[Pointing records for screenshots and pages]
· · ·

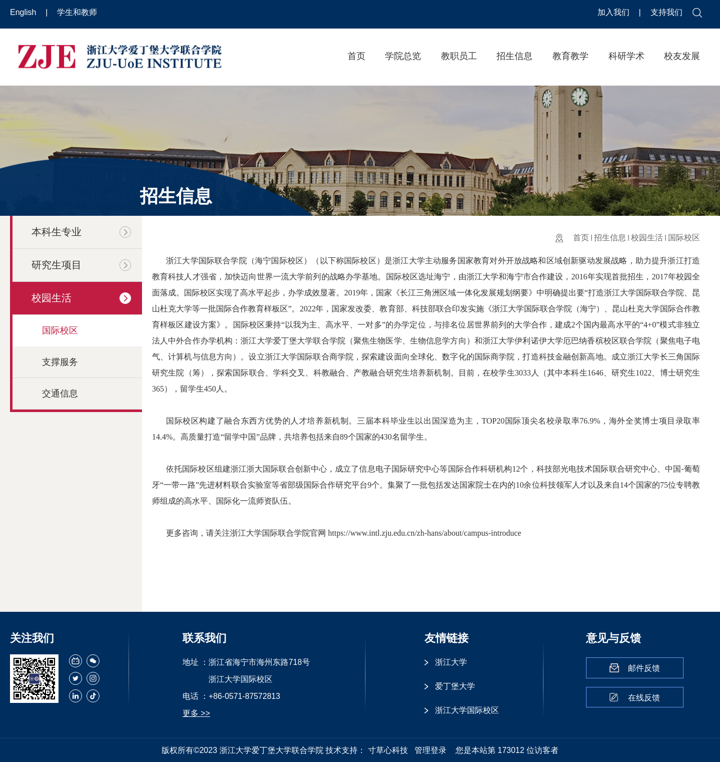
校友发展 (682, 56)
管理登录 (430, 750)
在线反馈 (644, 697)
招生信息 (514, 56)
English (24, 12)
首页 (357, 56)
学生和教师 (77, 12)
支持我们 (666, 12)
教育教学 (570, 56)
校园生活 (647, 237)
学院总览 (403, 56)
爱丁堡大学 (455, 686)
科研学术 (626, 56)
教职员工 (459, 56)
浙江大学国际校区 (467, 710)
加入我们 (615, 12)
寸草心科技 (388, 750)
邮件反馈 (644, 668)
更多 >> (196, 713)
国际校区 (684, 237)
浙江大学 (451, 662)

· · ·

JOB
Convert all of the records above into a numbered list, omitting any blank lines. Leave the pictures out of the answer.

TASK RESPONSE
1. 校友发展 (682, 56)
2. 管理登录 (430, 750)
3. 在线反馈 (644, 697)
4. 招生信息 (514, 56)
5. English (24, 12)
6. 首页 (357, 56)
7. 学生和教师 (77, 12)
8. 支持我们 (666, 12)
9. 教育教学 (570, 56)
10. 校园生活 (647, 237)
11. 学院总览 (403, 56)
12. 爱丁堡大学 (455, 686)
13. 科研学术 (626, 56)
14. 教职员工 (459, 56)
15. 浙江大学国际校区 (467, 710)
16. 加入我们 (615, 12)
17. 寸草心科技 (388, 750)
18. 邮件反馈 (644, 668)
19. 更多 >> (196, 713)
20. 国际校区 (684, 237)
21. 浙江大学 (451, 662)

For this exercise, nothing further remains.